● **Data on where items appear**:
--

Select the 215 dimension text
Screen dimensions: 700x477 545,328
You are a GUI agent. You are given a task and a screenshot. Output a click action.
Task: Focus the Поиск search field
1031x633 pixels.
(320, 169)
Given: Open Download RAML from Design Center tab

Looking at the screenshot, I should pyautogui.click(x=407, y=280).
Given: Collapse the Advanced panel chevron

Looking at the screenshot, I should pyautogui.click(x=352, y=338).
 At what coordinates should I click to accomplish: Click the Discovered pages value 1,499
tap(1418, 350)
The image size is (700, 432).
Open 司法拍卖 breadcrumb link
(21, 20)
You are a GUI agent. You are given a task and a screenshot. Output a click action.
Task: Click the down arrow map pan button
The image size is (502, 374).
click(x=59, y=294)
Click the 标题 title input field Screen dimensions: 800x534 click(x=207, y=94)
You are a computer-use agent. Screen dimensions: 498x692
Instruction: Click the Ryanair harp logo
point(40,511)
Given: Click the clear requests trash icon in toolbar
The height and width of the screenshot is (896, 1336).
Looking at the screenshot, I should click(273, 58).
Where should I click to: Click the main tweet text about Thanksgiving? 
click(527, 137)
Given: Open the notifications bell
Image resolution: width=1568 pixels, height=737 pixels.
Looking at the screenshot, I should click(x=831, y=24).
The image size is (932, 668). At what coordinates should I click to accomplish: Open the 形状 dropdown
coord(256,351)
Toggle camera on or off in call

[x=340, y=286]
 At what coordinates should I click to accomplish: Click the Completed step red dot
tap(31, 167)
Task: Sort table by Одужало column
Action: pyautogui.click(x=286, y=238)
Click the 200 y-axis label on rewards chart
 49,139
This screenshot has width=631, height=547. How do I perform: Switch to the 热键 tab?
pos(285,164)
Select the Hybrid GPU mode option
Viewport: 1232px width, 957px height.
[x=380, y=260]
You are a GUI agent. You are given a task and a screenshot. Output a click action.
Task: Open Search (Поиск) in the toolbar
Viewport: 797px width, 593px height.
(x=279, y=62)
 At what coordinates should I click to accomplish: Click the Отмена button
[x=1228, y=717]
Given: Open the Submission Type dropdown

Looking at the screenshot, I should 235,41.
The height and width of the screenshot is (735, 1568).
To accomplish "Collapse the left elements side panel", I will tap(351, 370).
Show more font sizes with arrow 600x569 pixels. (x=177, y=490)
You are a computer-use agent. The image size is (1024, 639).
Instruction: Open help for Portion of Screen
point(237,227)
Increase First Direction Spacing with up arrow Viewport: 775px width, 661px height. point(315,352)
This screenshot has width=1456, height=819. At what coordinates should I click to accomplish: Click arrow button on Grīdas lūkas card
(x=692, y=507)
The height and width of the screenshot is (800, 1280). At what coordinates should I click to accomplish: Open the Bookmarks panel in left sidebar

--

● **DESCRIPTION OF THE TASK**: Copy the data word for word, from the line containing "Given: Open the notifications bell" through the line containing "[x=340, y=286]", both lines included.

● **TASK RESPONSE**:
Given: Open the notifications bell
Image resolution: width=1568 pixels, height=737 pixels.
Looking at the screenshot, I should click(x=831, y=24).
The image size is (932, 668). At what coordinates should I click to accomplish: Open the 形状 dropdown
coord(256,351)
Toggle camera on or off in call

[x=340, y=286]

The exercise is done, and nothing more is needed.